Sometimes I accuse myself of being lazy. Then I find myself deep into a project, without thought of eating or sleeping, and I realize that there's a difference between being lazy and being unmotivated. When it comes to the things that inspire my passionate focus, I am a tireless, dedicated perfectionist. My standards are exacting and occasionally unrealistic. There's some control neurosis wrapped up in that, but it's moreso due to a desire to make the world a perfectly, ideally beautiful place. Why settle for anything that's not exactly right? Work until your fingers bleed, until you fall over out of sheer exhaustion.
There's nowhere that these rigorous requirements are enforced more stringently than inside my own head and heart. For someone who works helping people to breathe, heal and feel good, I am not especially nice to myself. I know I'm not alone in this. The idea of being ones own toughest critic far predates me. I suppose the harshness is a sort of insulation against criticism. If I thoroughly point out how flawed I am, I beat everyone else to it. "Yeah whatever I already know that about myself!" That seems healthy...
Recently, I began to notice the effects of this fascist rule over myself in my yoga practice. I have been participating in these online challenges, posting daily video and photos of assigned poses. It's been a wondrous and expansive exploration of my capabilities and limits. I've gained new skills and confidence, and made friends with a really sweet mama yogi in Sweden. The dark side of this was watching all the joy get sucked out of something that I love by my monstrous need to be perfect. It was only after I pulled a rib out of alignment that I had some (mandatory) space and stillness to fully feel how painful it can be to treat ourselves so militantly.
One of my favorite wise sound bites from a teacher of mine is: "Space and freedom through stability and discipline." Sweat and focus are a kind of alchemy that transform our efforts to pure gold. Hard work is a good and right thing, but we have to be easy about it. There is a balance point there, one we will always be playing with because the demands of our lives change all the time. Very few beings exist in a perfect state of balance and peace, and that's okay because we're not perfect and we never will be. We will have moments of utter perfection, only to teeter again on our axis. And that's okay! I came across this quote a few days ago that touches on this exploration of (unconditional) self-love:
The pillars holding up our capitalist society as it exists are the truth that we are imperfect, and the lies that we need to be perfect and that someone can sell you something which will make that possible. When you weigh this much or own this car then, THEN you will be perfect! It's all possible...for a price. Even self-help gurus peddle this shrill, tired rhetoric. When you read my book and recite these mantras then, THEN you will be perfect!
Even I, who love self-exploration and -improvement, am reaching a point where the impulse is to take a step back and simply admire what is just right, right now. [[I could be more consistently grateful. I could spend less time on the internet. I could have a stronger home practice.]] I spend a lot of time thinking things like this, striving to be the best possible version of myself, to find that space and freedom through my stability and discipline.

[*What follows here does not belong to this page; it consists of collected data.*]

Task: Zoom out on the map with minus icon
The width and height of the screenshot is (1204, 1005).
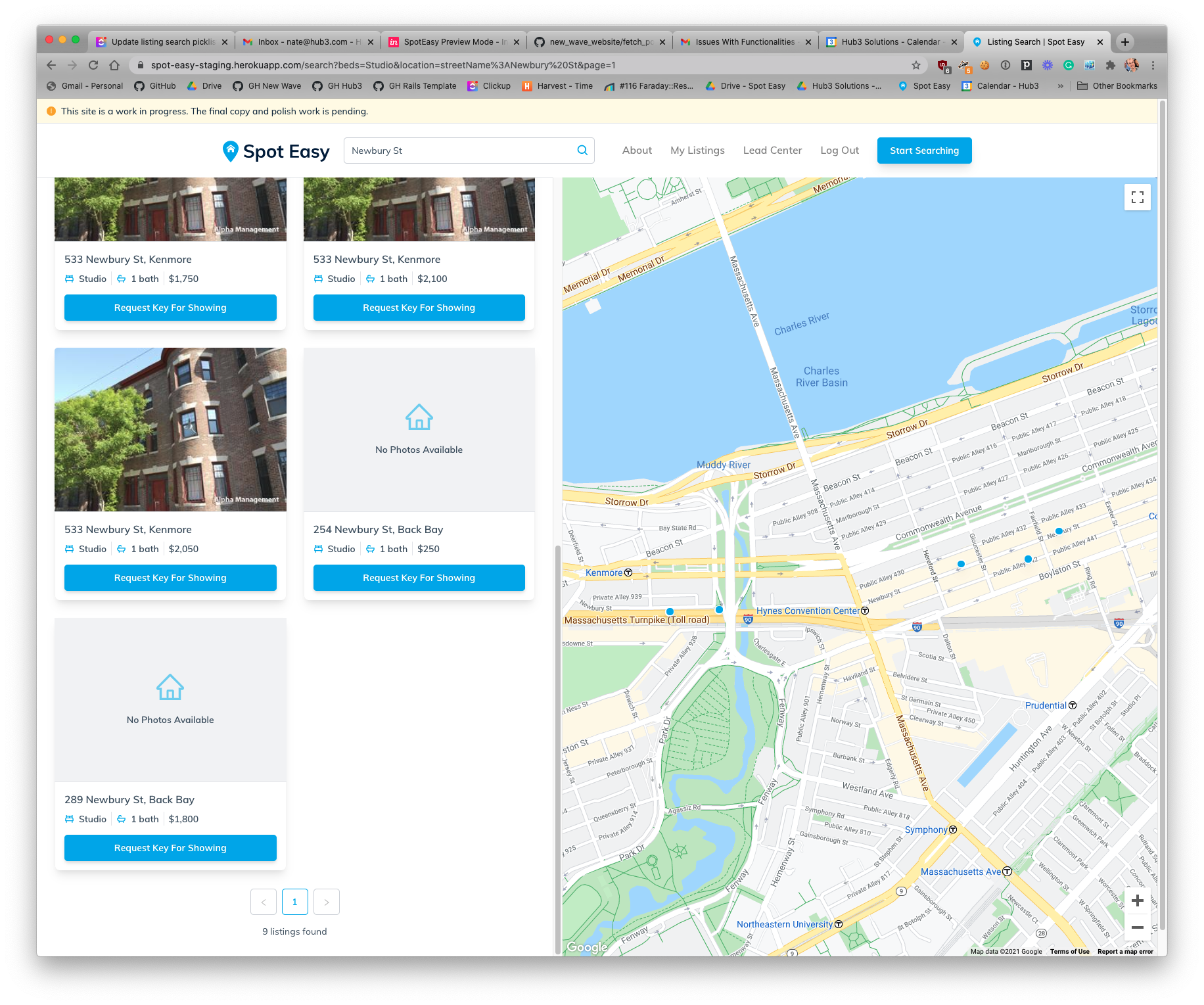Action: point(1138,927)
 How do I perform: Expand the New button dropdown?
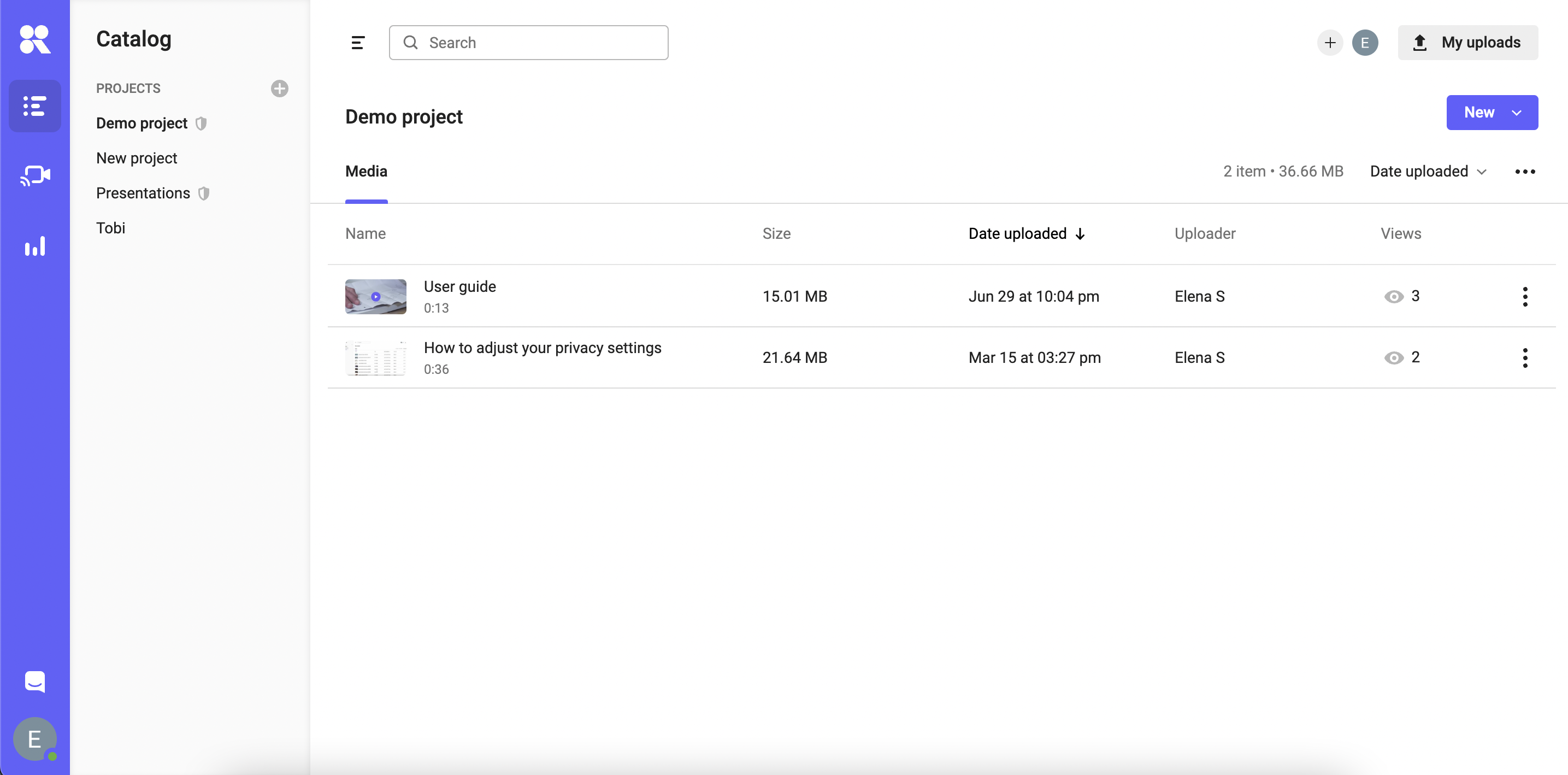click(x=1516, y=113)
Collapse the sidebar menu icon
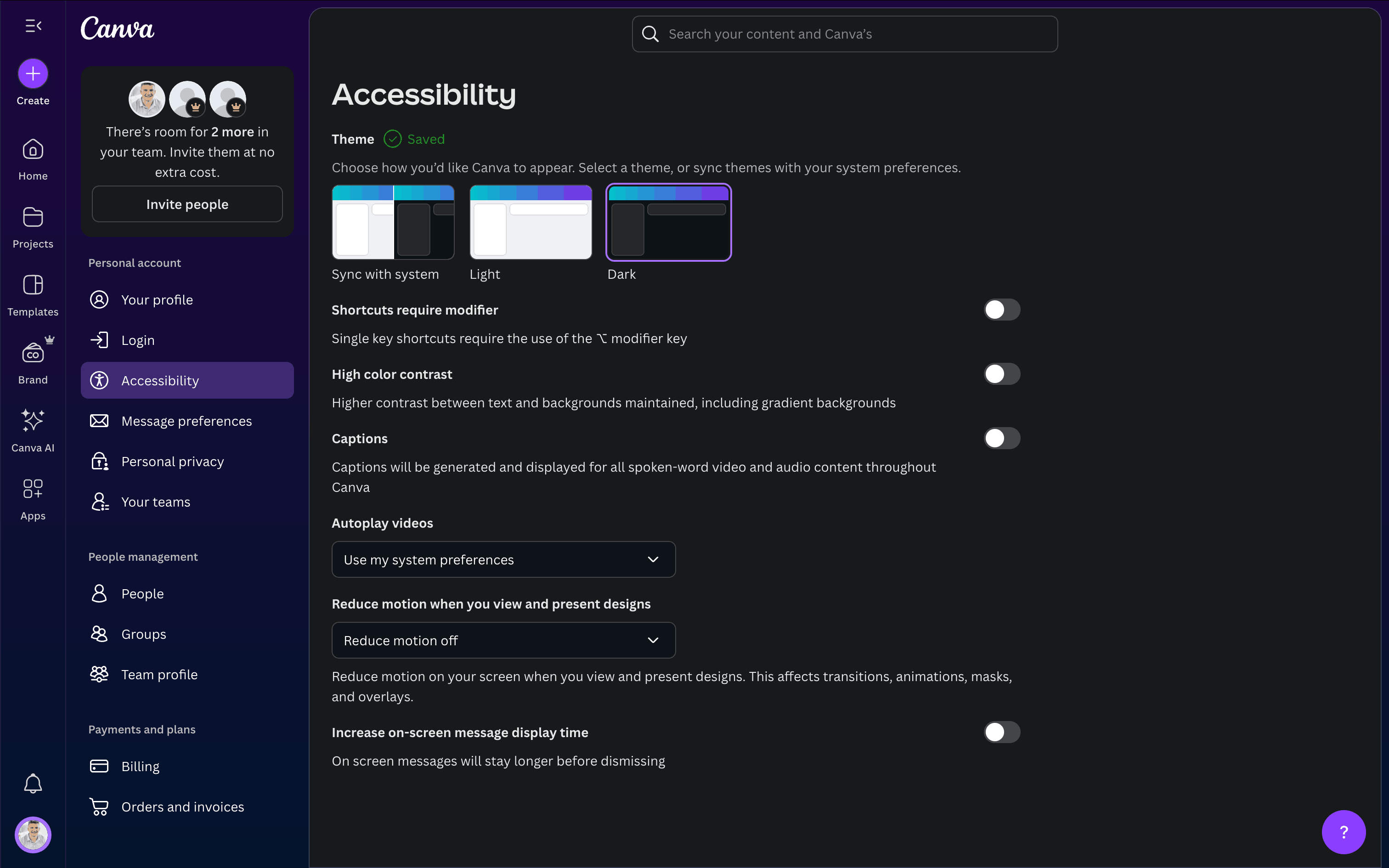 click(33, 26)
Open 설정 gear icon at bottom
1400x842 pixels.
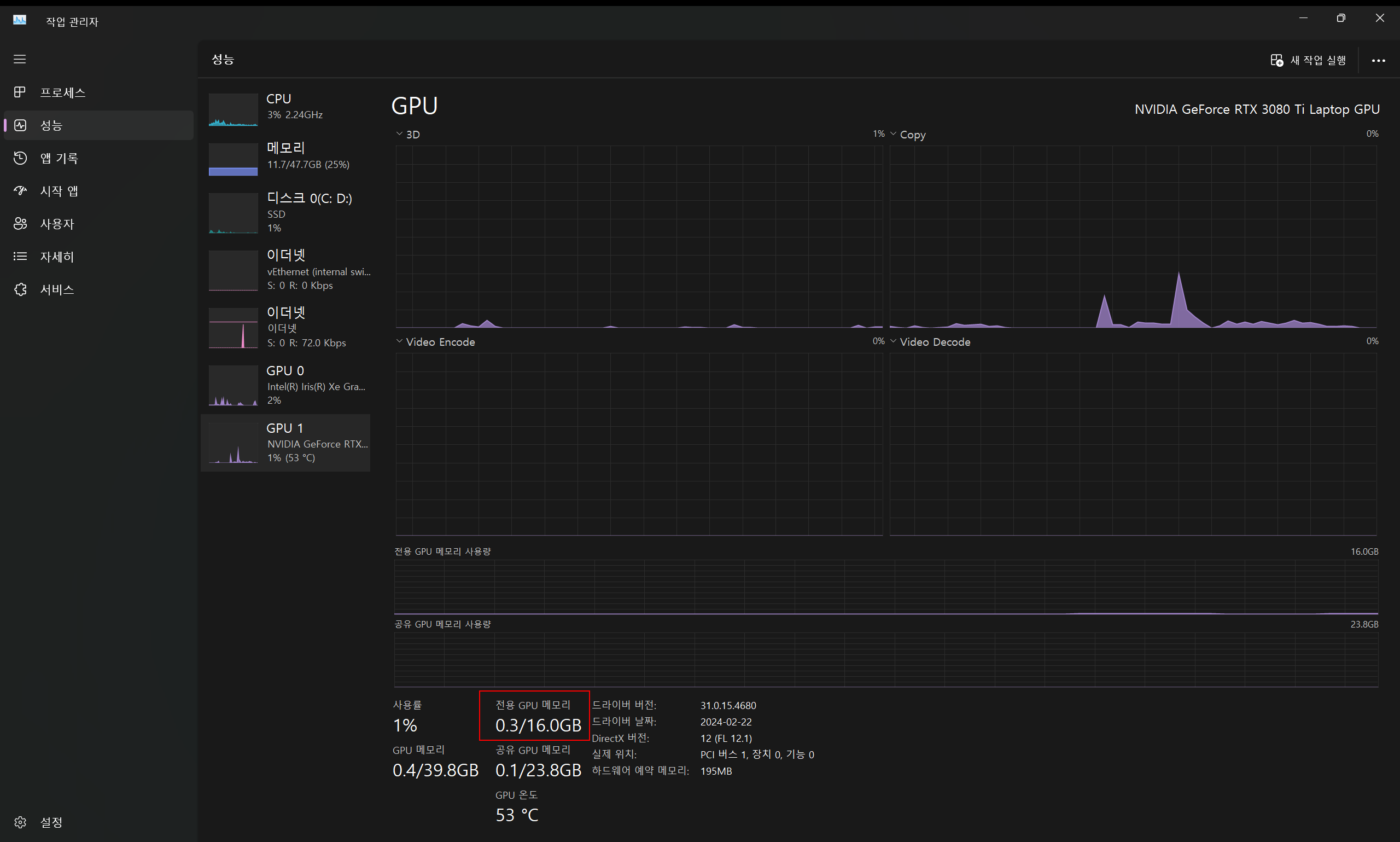tap(20, 822)
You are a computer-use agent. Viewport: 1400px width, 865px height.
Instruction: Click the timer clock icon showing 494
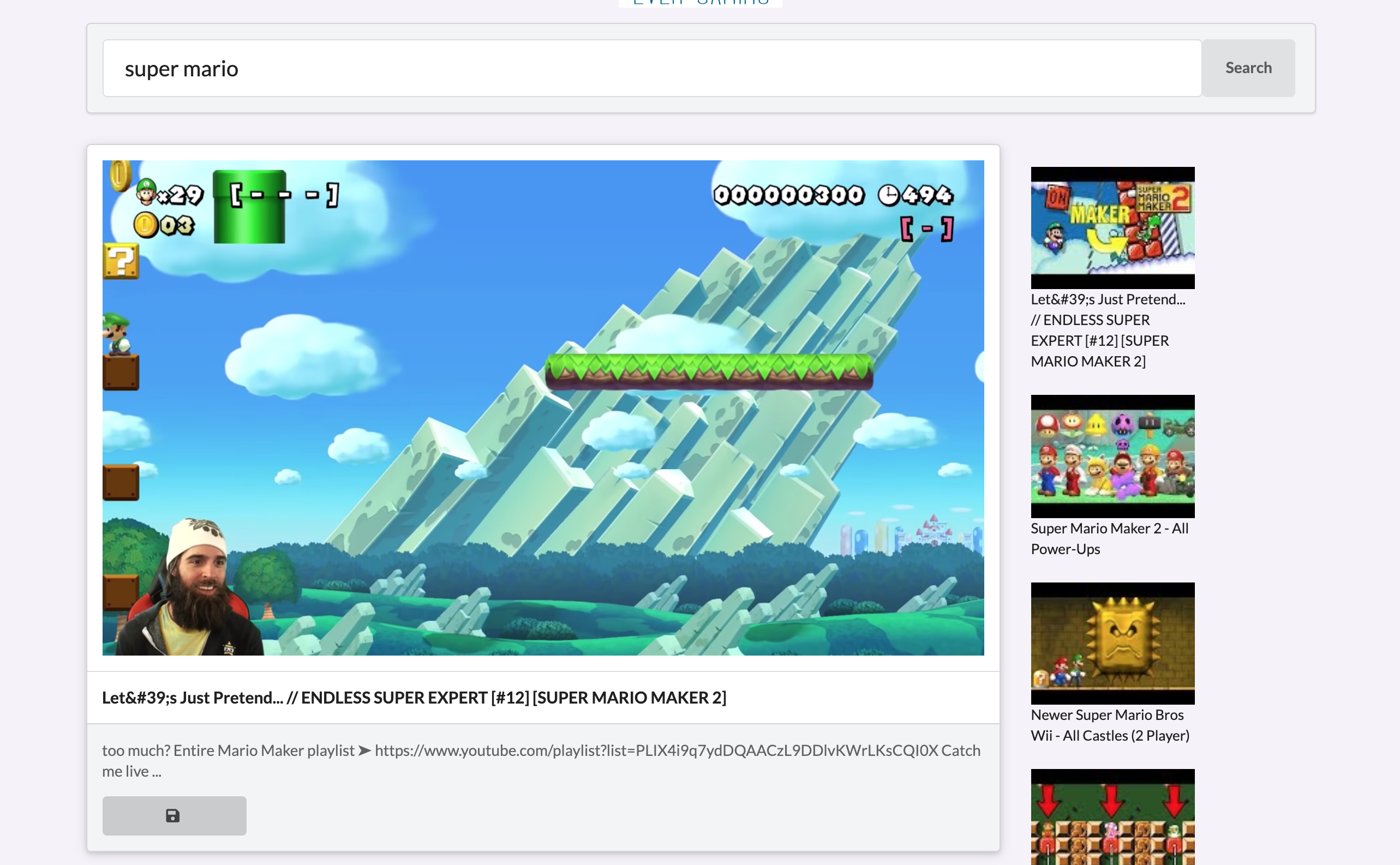point(888,196)
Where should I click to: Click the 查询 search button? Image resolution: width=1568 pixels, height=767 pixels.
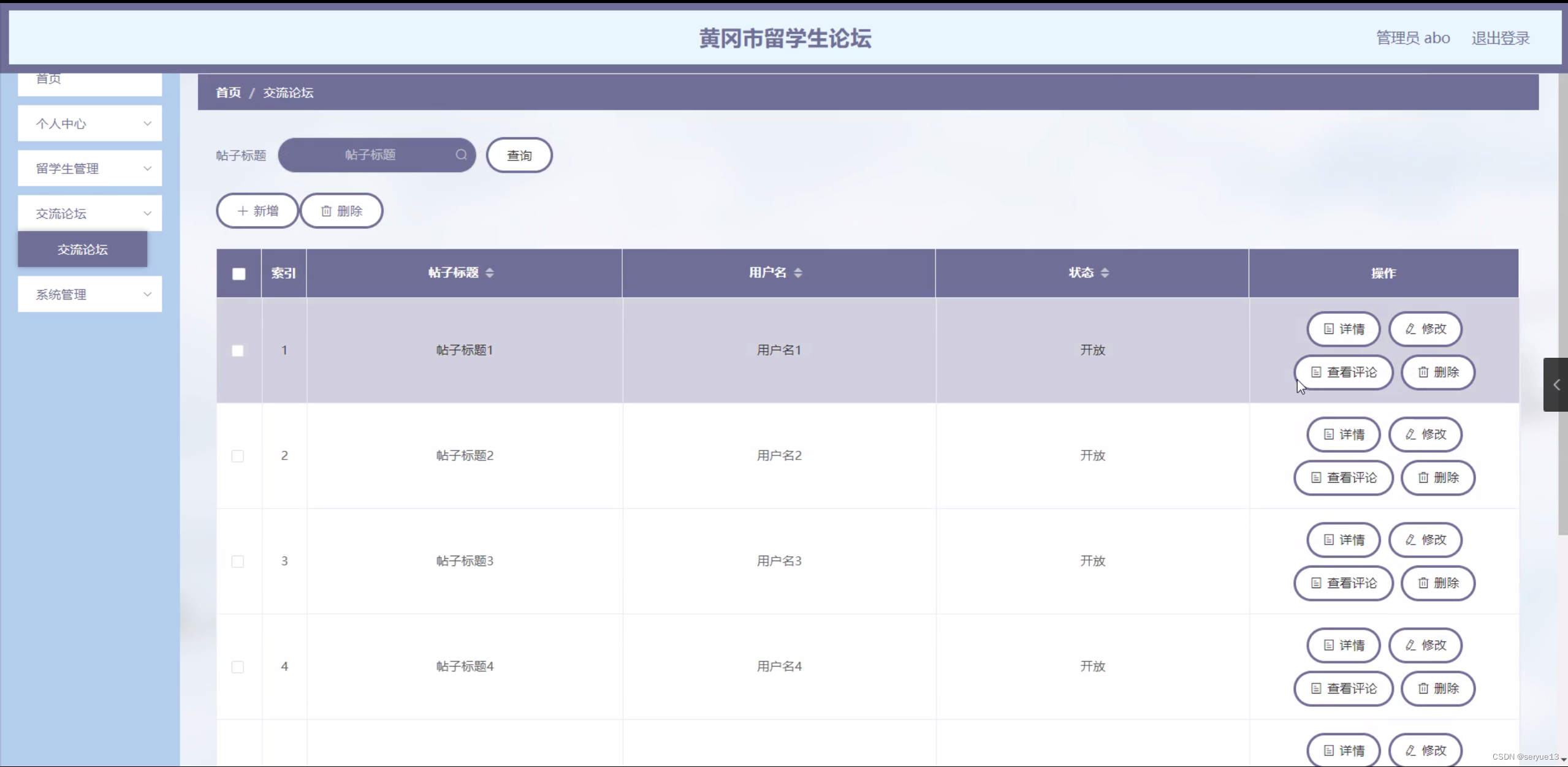(x=519, y=156)
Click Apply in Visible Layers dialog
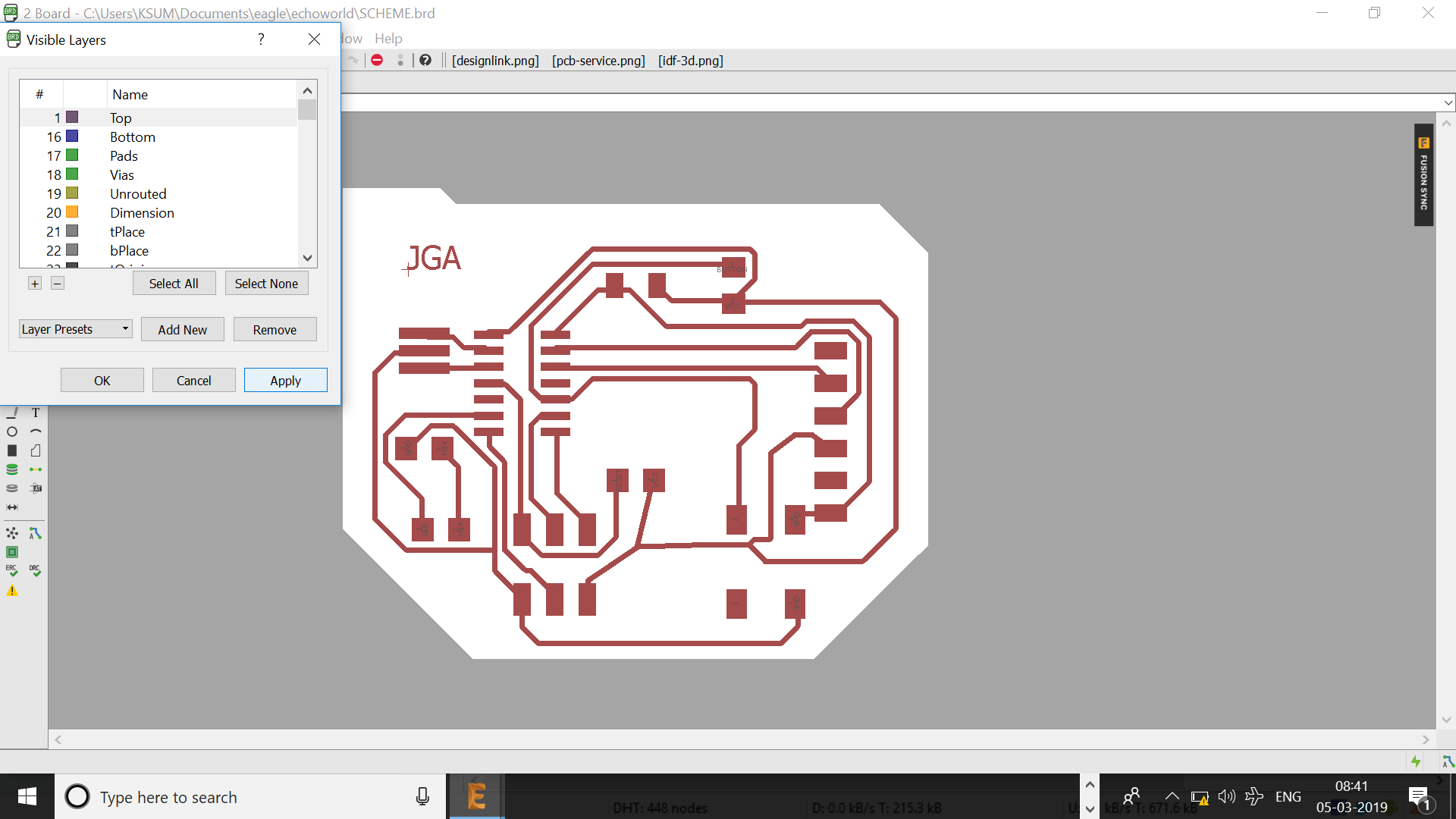The height and width of the screenshot is (819, 1456). pos(285,380)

But dang, lady, when will it ever be enough? When will I ever be enough? What will it take?
It's a sad thing to think that we could go our whole lives never experiencing our own unconditional approval and love. This constant dissatisfaction drives many to "success," but can you actually enjoy that success if you never feel like what you've done is good enough?
What I propose is what I will always propose: a softening and a surrender.
Soften to your own weaknesses, fears and ugliness. The only way to ever really get better is to shine a light into your dark places. Pack a picnic. Bring your curiosity, compassion and courage. Maybe bring a good friend or therapist. Illuminate and give expression to everything inside you that you've smothered for so long, that will eventually make you small, hard, angry or drive you mad.
Surrender to unconditional self-approval. Let it wash over you like a wave. Let it take you in like a warm embrace. You can love yourself really well and still strive for greatness. In fact, I'd wager that achieving great things will be all the more satisfying if you can celebrate and approve of your success. I'll even go so far as to say that it's not really success if you can't celebrate it. If you are not enjoying the journey of your life, what are you doing? When you look in the mirror ask the question, "Do you love me?" and begin to answer Yes! wholeheartedly, every single time, no matter what.
We're trained to seek and need external approval from very early on. It's a kind of survival necessity. As we grow, hopefully we begin to learn the song of our hearts, developing the confidence to trust and sing this sacred truth loud and clear. This authentic confidence can only come from a deep, internal well of self-approval. It gives us the strength to say what needs to be said, even if it's unpopular. So much of my life has been difficultly defined by a hungry search for external approval. It is only now that I see that I was begging, manipulating, compromising and waiting for something that no one else could ever give me. What a tremendous waste of time!
This is my commitment to give myself the sort of love and approval I've always wanted. No more waiting. There are far too many truths to speak and risks to take, far too much messy, gloriously beautiful and imperfect human experience to miss. I approve. I celebrate. You and I. Right now.